§ Raw data
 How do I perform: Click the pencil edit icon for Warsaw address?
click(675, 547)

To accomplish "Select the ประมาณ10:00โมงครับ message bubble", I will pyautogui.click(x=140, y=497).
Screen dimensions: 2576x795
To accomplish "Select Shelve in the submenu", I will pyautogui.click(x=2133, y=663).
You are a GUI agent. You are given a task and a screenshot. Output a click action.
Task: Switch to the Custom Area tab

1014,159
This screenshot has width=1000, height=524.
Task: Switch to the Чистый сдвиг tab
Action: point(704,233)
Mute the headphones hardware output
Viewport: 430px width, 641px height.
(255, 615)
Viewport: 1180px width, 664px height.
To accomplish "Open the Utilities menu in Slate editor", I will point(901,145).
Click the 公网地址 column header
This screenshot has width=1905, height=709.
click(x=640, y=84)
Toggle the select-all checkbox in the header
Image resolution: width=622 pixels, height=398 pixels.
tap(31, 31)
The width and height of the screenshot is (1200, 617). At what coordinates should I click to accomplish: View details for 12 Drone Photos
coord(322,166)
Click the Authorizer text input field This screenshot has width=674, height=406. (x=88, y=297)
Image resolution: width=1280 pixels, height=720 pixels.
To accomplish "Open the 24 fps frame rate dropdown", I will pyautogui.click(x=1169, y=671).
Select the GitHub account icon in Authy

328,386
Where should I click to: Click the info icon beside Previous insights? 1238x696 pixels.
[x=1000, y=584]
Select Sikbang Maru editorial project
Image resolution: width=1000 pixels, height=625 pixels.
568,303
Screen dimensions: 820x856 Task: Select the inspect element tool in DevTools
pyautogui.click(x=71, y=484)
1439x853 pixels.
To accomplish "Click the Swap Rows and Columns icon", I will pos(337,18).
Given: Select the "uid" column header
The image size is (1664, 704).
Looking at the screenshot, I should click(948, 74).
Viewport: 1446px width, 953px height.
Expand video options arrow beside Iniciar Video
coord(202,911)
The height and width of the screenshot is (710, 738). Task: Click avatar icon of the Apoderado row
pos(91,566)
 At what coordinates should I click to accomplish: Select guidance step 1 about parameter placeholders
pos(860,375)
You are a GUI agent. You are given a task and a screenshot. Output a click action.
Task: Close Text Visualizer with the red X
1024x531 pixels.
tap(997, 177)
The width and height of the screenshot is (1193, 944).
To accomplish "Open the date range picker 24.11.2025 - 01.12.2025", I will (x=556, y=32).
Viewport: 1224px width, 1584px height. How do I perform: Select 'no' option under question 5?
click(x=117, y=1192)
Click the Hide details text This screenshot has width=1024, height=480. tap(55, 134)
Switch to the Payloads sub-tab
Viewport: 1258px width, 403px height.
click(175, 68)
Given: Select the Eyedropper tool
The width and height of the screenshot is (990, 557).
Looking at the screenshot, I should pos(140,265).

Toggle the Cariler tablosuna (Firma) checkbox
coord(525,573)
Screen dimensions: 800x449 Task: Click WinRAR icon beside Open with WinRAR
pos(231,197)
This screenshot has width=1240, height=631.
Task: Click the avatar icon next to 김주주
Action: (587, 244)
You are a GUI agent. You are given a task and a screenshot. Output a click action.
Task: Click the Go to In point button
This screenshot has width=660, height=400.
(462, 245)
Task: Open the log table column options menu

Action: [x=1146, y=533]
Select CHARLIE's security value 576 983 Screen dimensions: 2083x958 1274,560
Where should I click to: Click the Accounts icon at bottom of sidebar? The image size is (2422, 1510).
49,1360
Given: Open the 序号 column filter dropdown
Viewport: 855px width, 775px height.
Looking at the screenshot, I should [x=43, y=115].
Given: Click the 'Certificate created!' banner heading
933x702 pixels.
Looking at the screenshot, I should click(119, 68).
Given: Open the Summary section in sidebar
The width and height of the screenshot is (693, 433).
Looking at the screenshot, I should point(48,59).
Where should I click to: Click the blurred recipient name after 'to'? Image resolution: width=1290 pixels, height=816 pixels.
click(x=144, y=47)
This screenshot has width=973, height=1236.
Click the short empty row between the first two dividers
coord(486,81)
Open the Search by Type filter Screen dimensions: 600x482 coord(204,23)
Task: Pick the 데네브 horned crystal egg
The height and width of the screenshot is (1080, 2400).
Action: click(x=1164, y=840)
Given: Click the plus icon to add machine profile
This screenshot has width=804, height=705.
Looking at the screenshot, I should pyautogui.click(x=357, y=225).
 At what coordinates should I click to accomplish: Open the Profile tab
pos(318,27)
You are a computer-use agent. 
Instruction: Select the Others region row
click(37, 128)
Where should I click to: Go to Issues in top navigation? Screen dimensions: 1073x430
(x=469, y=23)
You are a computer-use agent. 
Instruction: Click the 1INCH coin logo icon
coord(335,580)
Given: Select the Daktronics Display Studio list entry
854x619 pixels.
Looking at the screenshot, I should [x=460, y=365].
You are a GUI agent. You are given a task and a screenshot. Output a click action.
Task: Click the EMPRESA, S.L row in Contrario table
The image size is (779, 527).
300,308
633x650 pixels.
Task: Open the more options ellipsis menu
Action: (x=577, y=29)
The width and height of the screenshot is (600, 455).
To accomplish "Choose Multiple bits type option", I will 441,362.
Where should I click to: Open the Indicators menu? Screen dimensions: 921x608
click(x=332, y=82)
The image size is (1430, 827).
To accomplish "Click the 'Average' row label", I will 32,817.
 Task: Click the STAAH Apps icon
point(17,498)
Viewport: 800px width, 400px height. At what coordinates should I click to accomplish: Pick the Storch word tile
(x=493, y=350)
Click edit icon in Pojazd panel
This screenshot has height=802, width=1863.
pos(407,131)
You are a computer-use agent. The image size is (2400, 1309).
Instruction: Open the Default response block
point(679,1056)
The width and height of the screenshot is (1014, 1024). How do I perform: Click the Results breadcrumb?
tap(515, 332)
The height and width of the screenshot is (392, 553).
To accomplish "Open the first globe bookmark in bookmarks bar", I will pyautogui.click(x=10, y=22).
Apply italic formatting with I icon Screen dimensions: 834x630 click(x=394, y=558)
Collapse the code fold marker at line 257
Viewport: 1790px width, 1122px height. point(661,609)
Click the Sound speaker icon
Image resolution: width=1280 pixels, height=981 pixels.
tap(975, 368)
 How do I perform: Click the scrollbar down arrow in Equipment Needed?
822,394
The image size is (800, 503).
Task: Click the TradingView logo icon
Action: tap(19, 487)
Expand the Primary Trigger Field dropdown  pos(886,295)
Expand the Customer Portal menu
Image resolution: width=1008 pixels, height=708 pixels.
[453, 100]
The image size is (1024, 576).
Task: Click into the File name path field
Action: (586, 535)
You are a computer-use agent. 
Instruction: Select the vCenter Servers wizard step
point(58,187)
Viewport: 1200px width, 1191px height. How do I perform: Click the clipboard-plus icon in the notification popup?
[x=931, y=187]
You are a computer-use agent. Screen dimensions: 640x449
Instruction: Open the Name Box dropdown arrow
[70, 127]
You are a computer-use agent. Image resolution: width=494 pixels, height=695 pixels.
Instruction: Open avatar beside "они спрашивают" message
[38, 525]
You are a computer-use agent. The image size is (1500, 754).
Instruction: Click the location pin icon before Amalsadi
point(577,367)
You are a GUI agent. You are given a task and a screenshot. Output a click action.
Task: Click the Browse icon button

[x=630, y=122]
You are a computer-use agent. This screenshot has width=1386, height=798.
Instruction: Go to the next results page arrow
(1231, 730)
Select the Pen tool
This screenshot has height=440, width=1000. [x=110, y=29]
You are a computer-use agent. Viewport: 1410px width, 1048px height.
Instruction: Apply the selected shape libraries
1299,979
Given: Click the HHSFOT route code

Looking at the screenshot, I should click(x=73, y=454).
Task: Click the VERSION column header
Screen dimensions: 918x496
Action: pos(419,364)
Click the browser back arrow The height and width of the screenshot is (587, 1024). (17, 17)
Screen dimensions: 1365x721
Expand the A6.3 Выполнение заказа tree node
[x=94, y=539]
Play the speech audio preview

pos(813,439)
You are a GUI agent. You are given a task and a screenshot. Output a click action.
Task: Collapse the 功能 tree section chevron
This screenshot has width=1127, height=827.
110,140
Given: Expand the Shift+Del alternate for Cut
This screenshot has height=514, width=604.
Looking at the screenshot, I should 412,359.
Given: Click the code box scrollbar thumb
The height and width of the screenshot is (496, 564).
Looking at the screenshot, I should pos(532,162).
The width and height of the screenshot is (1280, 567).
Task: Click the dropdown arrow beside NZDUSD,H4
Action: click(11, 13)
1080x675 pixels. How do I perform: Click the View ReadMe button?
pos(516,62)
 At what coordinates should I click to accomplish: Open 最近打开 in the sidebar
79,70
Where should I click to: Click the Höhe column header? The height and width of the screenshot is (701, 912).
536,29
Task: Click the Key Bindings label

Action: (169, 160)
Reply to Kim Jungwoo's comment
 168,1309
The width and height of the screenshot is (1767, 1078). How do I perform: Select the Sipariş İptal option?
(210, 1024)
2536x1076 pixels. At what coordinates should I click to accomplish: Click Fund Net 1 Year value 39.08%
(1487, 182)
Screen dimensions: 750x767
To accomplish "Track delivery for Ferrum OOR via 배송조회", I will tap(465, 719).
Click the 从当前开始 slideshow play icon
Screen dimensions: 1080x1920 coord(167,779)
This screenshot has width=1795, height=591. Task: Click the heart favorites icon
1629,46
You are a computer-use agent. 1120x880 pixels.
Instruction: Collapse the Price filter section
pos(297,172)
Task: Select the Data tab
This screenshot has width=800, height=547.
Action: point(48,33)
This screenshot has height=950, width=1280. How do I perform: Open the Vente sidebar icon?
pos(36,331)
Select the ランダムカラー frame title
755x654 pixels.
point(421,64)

§ Aim of the exercise
Your task is to write out, exactly, the line that contains "This screenshot has width=1795, height=591." and each line after it to the end of the data, with no other lines.

§ Solution to the exercise
This screenshot has width=1795, height=591. Task: Click the heart favorites icon
1629,46
You are a computer-use agent. 1120x880 pixels.
Instruction: Collapse the Price filter section
pos(297,172)
Task: Select the Data tab
This screenshot has width=800, height=547.
Action: point(48,33)
This screenshot has height=950, width=1280. How do I perform: Open the Vente sidebar icon?
pos(36,331)
Select the ランダムカラー frame title
755x654 pixels.
point(421,64)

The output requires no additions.